The Time-Travels of the Man Who Sold Pickles and Sweets is set across time. From ancient Egypt till the late 20th century, Egyptian history is served through the use of time travels, catapulting the reader to and from different points in time. Ibn Shalaby, the protagonist, is a time traveller who, with his quaint briefcase, sets out on invitations from past Caliphs and meets with icons of Egypt’s past at different points in his travels.

The novel opens with the protagonist leaping through centuries like a sport. His first adventure is based on an invitation from Fatimid Caliph Mu’izz to break the Ramadan fast. The mention of the Caliph’s name registers the setting of the story as Cairo, and the story itself, how Cairo was founded. Ibn Shalaby’s next adventure is another meeting with the famous British historian of Arab cultures, Stanley Lane-Pool, whom he met at the Caliph’s court. Lane-Pool’s highlights of Egyptian history set the tone for the activation of the protagonist’s travels through the centuries. The author, in this book of alternate history, uses each of these sojourns to restate the essence of Cairo, the city of the world’s oldest university, by drawing on the consciousness of the masses and foregrounding the city as the capital of recurring subjugation.

Ibn Shalaby drags the reader along with morbidly humorous tales of heads leaving shoulders and the sea of blood that runs in the wake of power, all the way from Egypt’s past. In succeeding pages, the narrator leaps again, through centuries, to meet with the 14th-century historian, Maqrizi, but in AD 969. These historians are not the only ones he meets, to lend facts to fiction: his meeting with Naguib Mahfouz, in a way, establishes a connection between these far flung centuries and the present.

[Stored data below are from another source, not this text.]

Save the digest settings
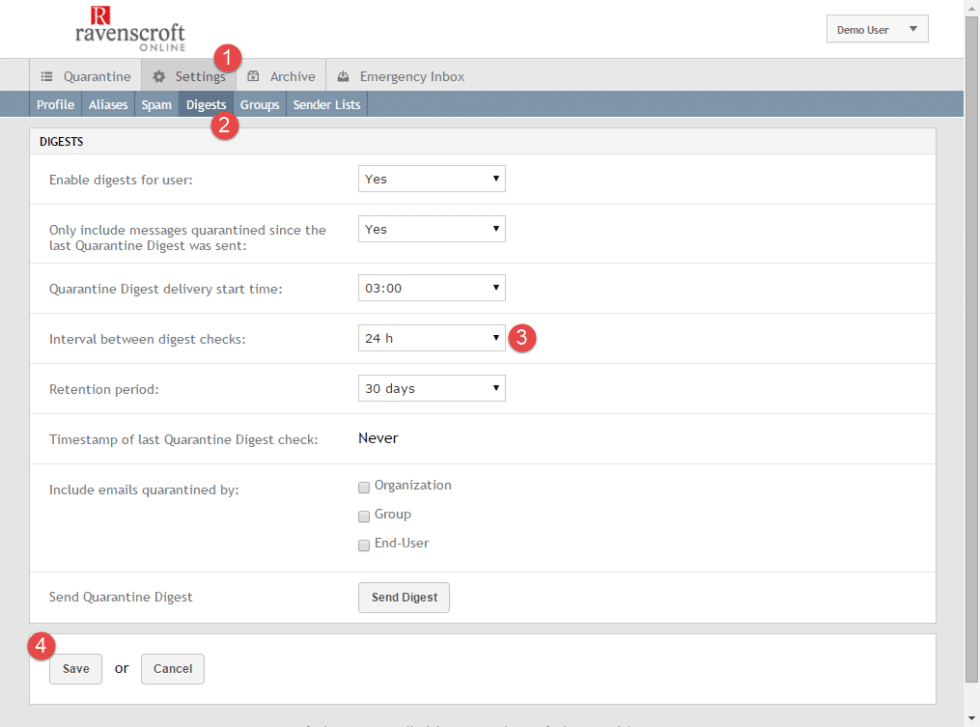The height and width of the screenshot is (727, 980). (75, 669)
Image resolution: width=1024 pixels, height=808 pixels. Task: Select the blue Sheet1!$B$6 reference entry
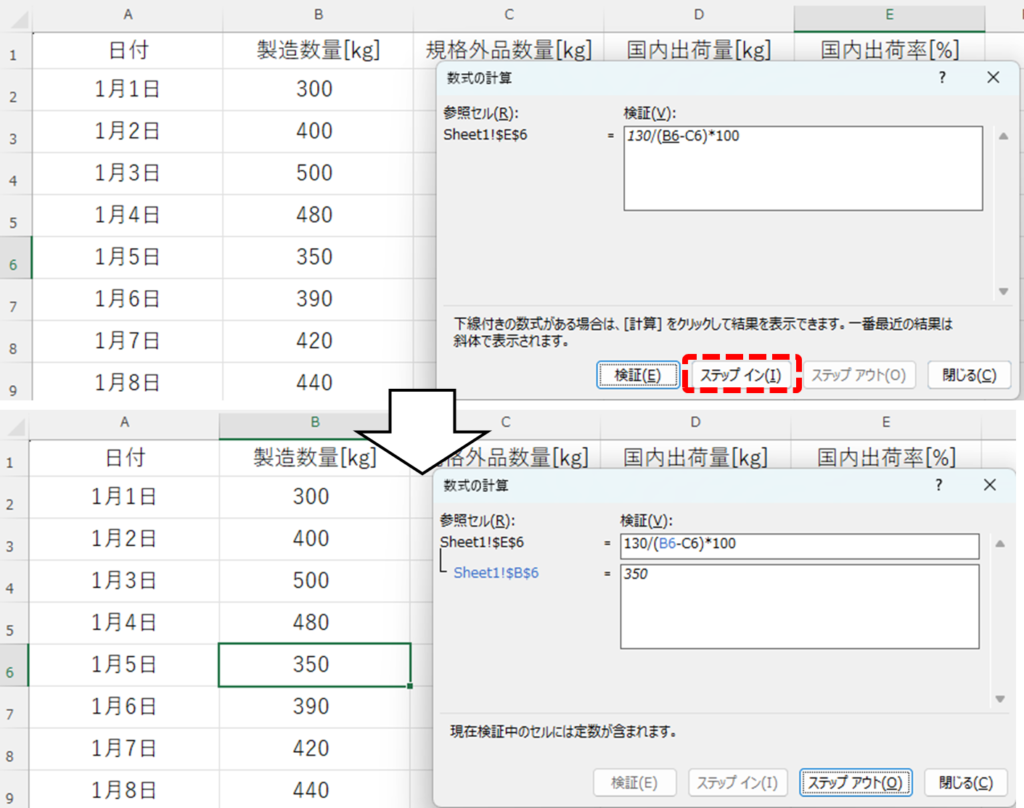point(496,573)
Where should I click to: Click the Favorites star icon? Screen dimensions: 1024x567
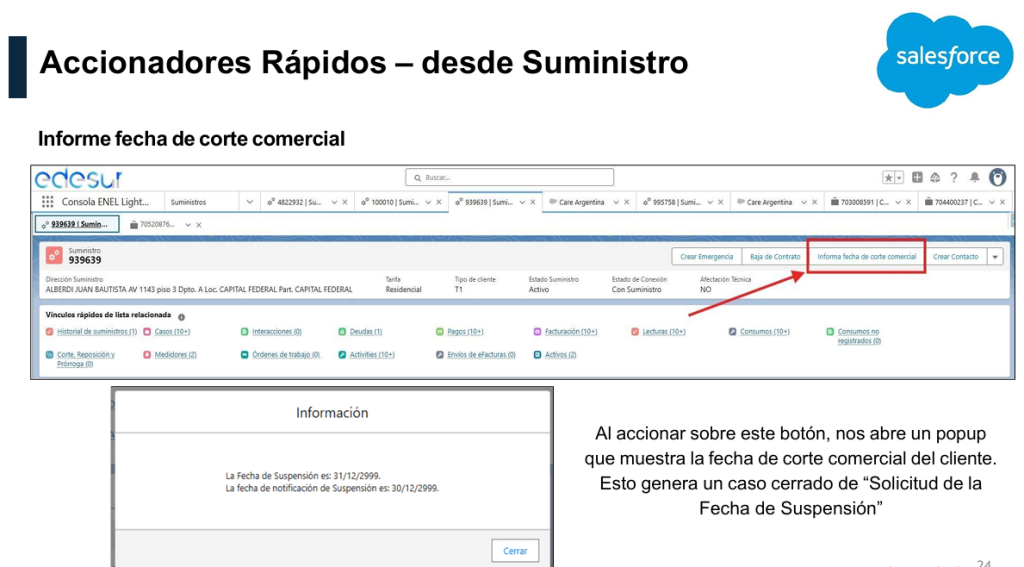pyautogui.click(x=888, y=178)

The author employs the first person narrative in explaining how Egypt’s past is very much a part of its present, especially in its politics of power and ownership. Censure remains the bold parallel that places present-day Egypt beside its horrid past, but the aristocratic conferment of social worth is what Ibn Shalaby reveals the most through his travels. There is a vast gulf between the poor and the rich today, just as the peasant owed his life to the Caliph. Also, religion is the mortar for social structures in ancient Egypt and in all the time travelled through by Ibn Shalaby, who tells of how the perpetuation of oppression is set in motion by putting consciousness in chains and fettering the tongue.

The most provocative use of the first person narrative is the protagonist’s use of the politics of the past to limn that of the present. The culture of aristocracy based on reigns of terror shows that Egypt has always been a morgue for commonplace freedoms. There is no divorcing the Egypt of today from its history. The timestamps of blood and highhanded aristocracy are yet to be cleared even with the present-day western-styled democracy. As the protagonist explains, ‘News travels as fast as you can fill an Egyptian street with victims of abuse’ (p 114).

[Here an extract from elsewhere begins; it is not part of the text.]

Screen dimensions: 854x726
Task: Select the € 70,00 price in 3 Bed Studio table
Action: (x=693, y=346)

Linking that statement to the Arab Spring, which began in Egypt in 2011 is important. The Time-Travels of the Man Who Sold Pickles and Sweets compels the reader to consider that there was never a time in the history of Egypt, until the Spring, when the theology of oppression was not dominant. Aside from the perpetuation of class in Egypt, religion is used overwhelmingly to concretise autocracy within political institutions. The Egyptian masses, tired of this, took to the streets early in the second decade of the third millennium to protest centuries of an imposed climate of fear.

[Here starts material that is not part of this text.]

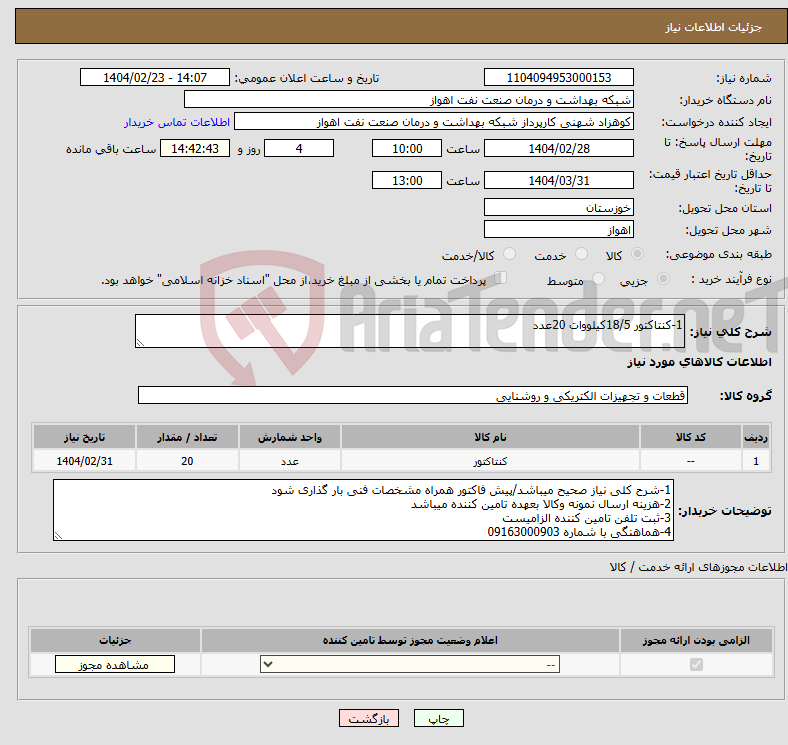Open the مشاهده مجوز button
The width and height of the screenshot is (788, 745).
[x=114, y=665]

With several news reports pointing to established elitist domination in present-day Egypt, the last elections held in Egypt in 2018, President Abdel Fattah al-Sisi’s government coasted home to victory with more than 97% of the total votes in an election that has also been described as ‘farcical’. This explains the narrator’s seeming obsession with the state of Egypt even several centuries down the line when he says, ‘Patience isn’t the only virtue we have in Egypt. It’s not just the ability to endure pain and suffering, it’s the ability to endure the remedy’ (p 43).

In The Time-Travels of the Man Who Sold Pickles and Sweets, Khairy Shalaby has used humor and an unusual form of creativity to deliver a work that aids the reader’s appreciation of Egypt’s past and present. The reader eventually learns that Ibn Shalaby never set out to sell pickles or sweets but to upset a cart of centuries rotten with oppression.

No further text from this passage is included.